Exercise directions ▸ Each line of the records that holds "element" should be shown in full.

Dataset entries
_ _ _ _

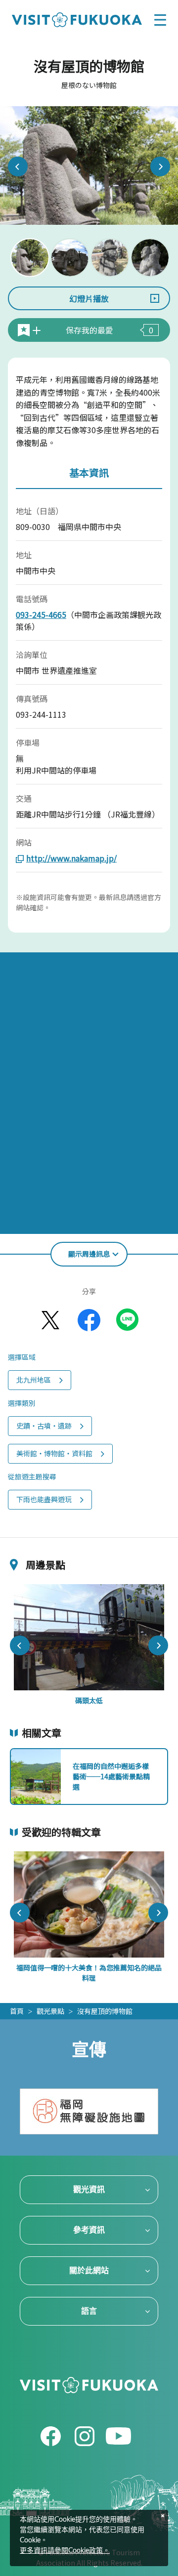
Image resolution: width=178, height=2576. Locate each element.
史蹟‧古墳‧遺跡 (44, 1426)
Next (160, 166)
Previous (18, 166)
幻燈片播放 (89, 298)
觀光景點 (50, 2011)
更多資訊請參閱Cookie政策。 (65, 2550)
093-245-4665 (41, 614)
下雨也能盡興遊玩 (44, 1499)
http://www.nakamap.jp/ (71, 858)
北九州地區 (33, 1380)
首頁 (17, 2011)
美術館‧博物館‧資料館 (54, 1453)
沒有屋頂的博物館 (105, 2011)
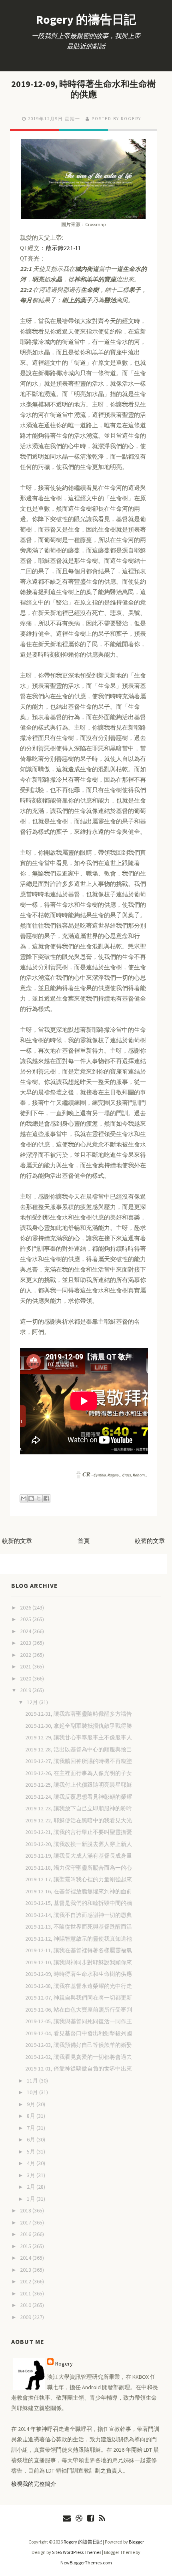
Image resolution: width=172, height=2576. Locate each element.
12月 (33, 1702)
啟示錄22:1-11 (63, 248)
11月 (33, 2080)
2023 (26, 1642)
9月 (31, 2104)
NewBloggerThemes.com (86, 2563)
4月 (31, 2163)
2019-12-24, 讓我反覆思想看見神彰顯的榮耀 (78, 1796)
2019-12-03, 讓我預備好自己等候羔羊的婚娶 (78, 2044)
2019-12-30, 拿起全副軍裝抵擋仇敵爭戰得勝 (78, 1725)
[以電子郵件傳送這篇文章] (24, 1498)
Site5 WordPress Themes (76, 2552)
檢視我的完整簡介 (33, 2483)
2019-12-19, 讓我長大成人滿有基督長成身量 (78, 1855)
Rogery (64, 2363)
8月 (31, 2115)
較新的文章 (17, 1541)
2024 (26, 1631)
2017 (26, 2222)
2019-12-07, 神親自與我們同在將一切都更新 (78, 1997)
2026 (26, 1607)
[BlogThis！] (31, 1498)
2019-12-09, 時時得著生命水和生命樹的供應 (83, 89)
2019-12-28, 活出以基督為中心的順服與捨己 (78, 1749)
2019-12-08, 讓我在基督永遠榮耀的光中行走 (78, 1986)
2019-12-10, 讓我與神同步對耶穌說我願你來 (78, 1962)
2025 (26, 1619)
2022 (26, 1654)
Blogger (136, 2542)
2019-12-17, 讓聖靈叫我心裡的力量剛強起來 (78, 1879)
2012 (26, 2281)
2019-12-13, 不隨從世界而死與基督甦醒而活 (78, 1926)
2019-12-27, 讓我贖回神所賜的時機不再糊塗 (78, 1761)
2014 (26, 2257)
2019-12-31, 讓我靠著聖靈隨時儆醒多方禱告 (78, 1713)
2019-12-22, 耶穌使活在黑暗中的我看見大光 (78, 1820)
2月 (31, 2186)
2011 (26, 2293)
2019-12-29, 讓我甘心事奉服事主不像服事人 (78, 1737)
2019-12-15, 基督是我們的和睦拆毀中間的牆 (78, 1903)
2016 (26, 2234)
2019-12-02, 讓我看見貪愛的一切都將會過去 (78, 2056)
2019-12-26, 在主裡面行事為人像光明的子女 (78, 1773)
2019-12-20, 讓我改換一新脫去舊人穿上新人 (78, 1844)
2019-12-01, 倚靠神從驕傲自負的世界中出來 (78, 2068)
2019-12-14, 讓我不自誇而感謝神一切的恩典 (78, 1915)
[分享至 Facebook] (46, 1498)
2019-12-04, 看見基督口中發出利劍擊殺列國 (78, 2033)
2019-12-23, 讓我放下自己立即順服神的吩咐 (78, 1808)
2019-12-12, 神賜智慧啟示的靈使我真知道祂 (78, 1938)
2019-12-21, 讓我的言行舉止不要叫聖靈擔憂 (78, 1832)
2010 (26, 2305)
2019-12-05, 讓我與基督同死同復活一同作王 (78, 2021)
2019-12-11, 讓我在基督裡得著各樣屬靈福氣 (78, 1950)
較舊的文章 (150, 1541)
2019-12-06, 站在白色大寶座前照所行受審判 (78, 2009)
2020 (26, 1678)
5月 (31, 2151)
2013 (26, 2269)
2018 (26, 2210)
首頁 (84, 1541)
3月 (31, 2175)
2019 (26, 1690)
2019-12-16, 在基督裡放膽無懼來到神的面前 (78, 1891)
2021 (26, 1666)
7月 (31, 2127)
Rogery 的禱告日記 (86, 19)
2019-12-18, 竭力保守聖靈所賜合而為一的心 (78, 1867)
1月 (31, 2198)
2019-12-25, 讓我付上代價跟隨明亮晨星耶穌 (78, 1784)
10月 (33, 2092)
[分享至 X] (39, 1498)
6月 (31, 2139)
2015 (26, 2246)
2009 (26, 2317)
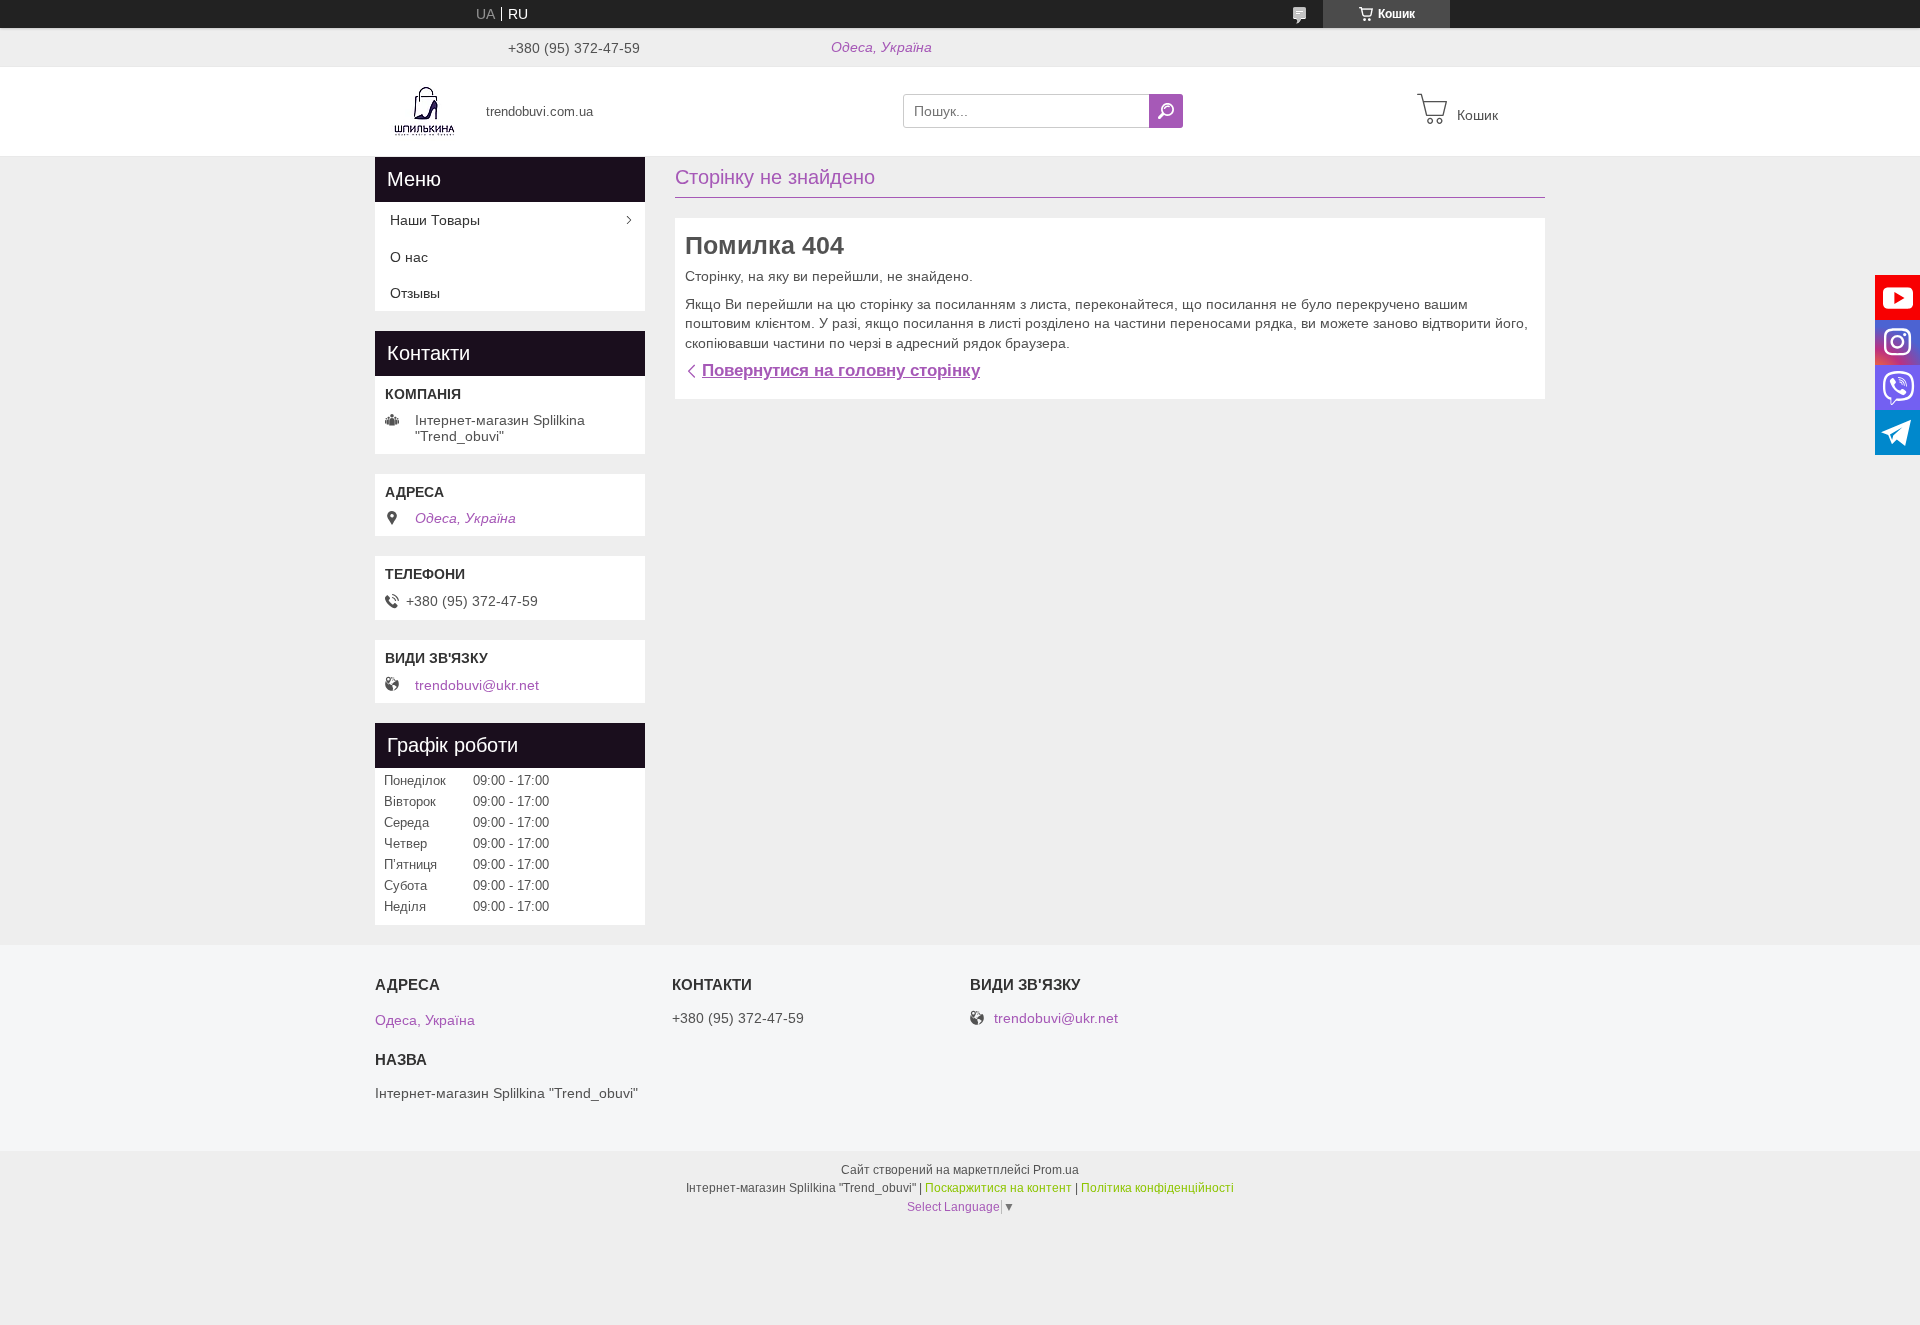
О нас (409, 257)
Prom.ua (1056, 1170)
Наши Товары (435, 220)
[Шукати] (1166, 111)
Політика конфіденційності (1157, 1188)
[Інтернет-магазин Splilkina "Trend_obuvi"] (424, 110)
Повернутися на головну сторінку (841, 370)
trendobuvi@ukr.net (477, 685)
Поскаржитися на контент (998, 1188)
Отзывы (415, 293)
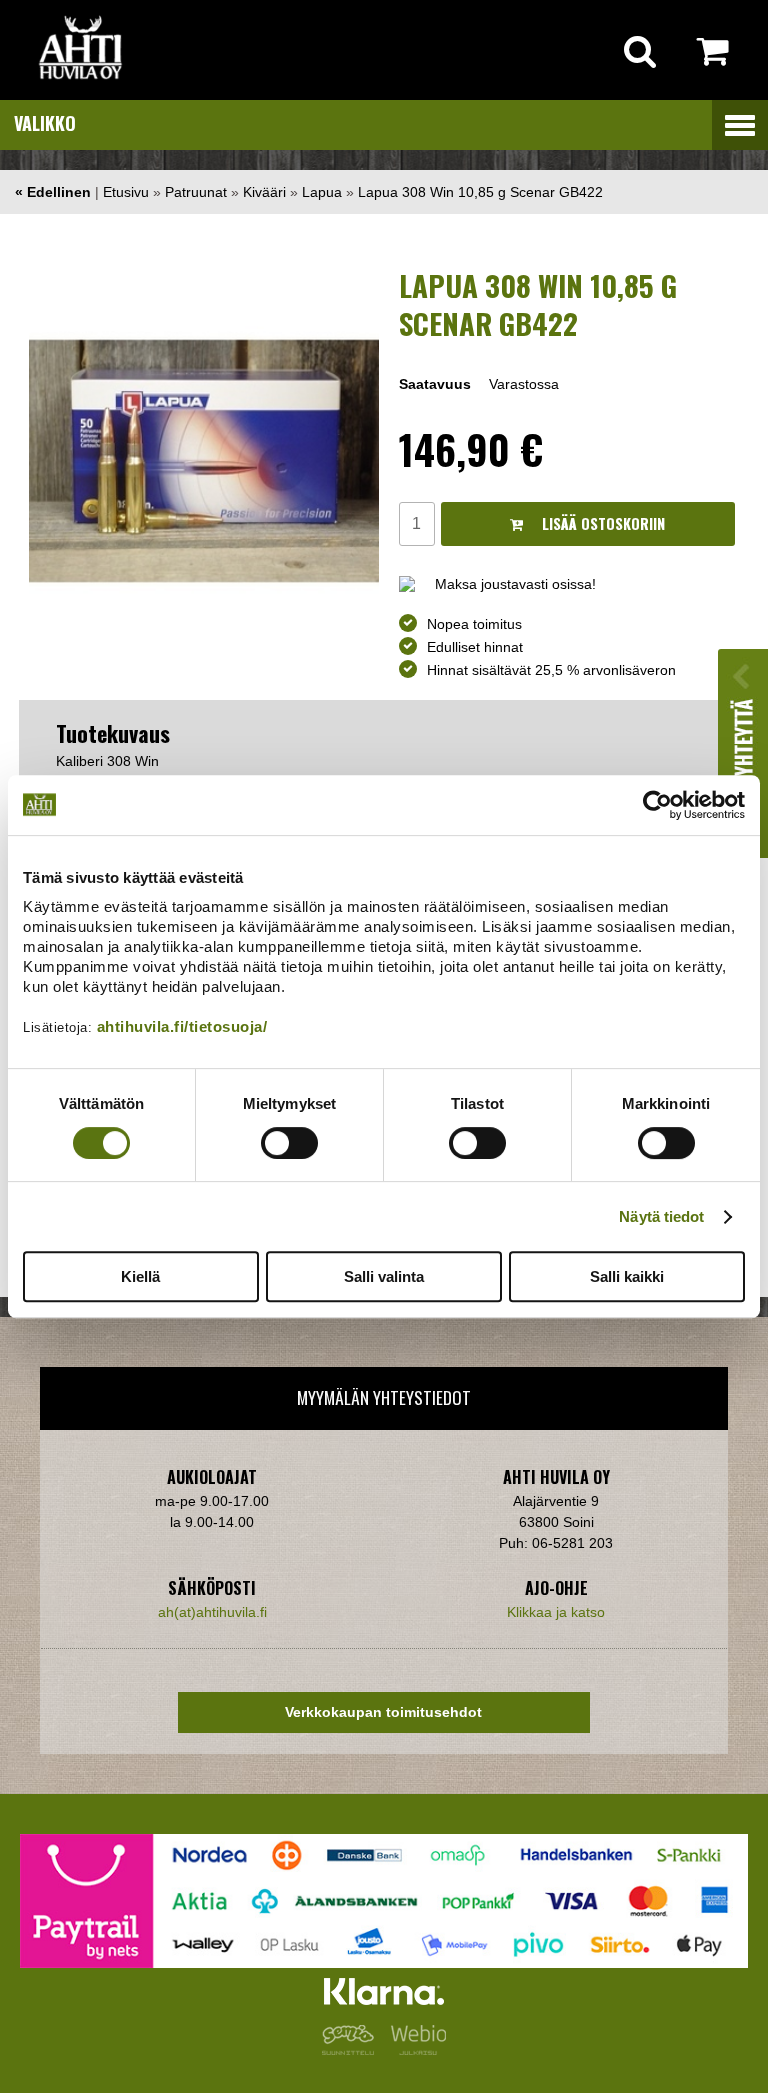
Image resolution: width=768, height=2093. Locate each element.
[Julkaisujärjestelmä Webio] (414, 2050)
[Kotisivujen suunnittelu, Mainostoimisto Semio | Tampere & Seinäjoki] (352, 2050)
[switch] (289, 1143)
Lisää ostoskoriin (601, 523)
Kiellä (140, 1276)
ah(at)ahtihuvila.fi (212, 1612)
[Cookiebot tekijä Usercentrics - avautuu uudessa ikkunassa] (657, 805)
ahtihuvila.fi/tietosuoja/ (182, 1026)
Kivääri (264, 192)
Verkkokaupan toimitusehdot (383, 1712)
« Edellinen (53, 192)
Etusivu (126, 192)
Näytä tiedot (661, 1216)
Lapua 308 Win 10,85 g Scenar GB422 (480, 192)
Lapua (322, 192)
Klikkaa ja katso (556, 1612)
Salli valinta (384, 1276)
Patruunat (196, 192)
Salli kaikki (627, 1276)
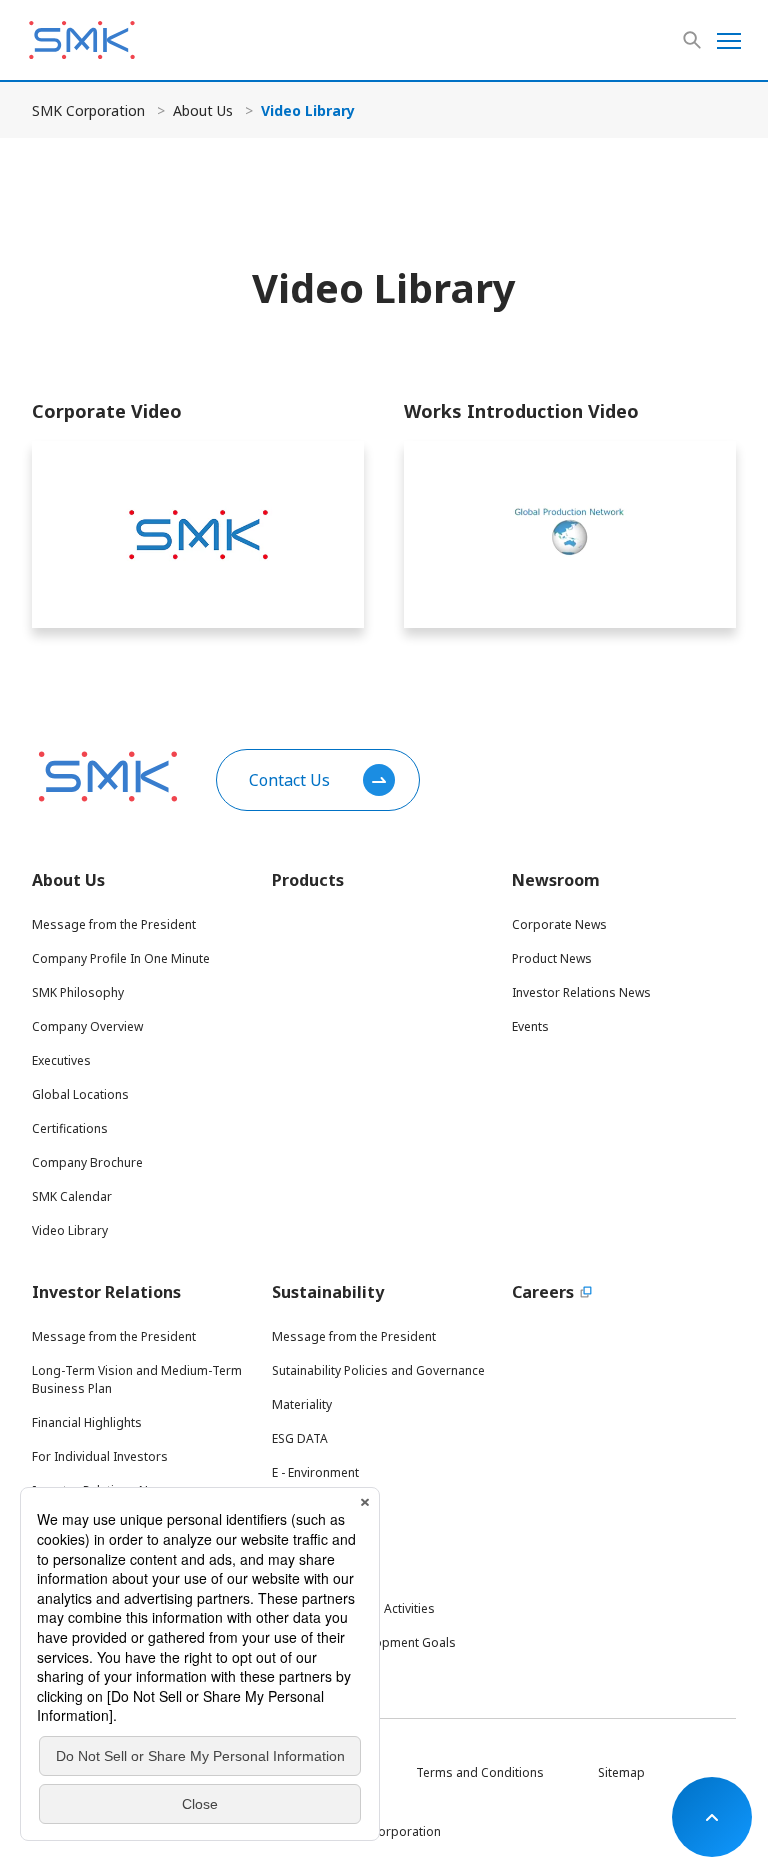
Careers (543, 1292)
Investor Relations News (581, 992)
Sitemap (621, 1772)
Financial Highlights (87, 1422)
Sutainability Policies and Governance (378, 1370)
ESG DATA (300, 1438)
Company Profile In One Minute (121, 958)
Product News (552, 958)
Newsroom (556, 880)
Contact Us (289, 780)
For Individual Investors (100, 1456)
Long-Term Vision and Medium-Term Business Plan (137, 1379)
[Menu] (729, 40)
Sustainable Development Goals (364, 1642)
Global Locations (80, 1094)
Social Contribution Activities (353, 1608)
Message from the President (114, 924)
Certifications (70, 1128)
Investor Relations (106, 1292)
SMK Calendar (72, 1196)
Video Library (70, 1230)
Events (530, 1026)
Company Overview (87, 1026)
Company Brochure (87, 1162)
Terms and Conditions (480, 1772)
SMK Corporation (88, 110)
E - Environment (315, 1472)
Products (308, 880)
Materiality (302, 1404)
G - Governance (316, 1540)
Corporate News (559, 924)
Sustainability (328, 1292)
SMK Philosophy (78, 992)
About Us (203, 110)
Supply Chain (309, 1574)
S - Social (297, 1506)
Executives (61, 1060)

_ _ _ _

Reply to the task ▸
Image resolution: width=178, height=2576. Locate each element.
Image resolution: width=172, height=2576. Locate each element.
Image resolution: width=768, height=2093. Locate each element.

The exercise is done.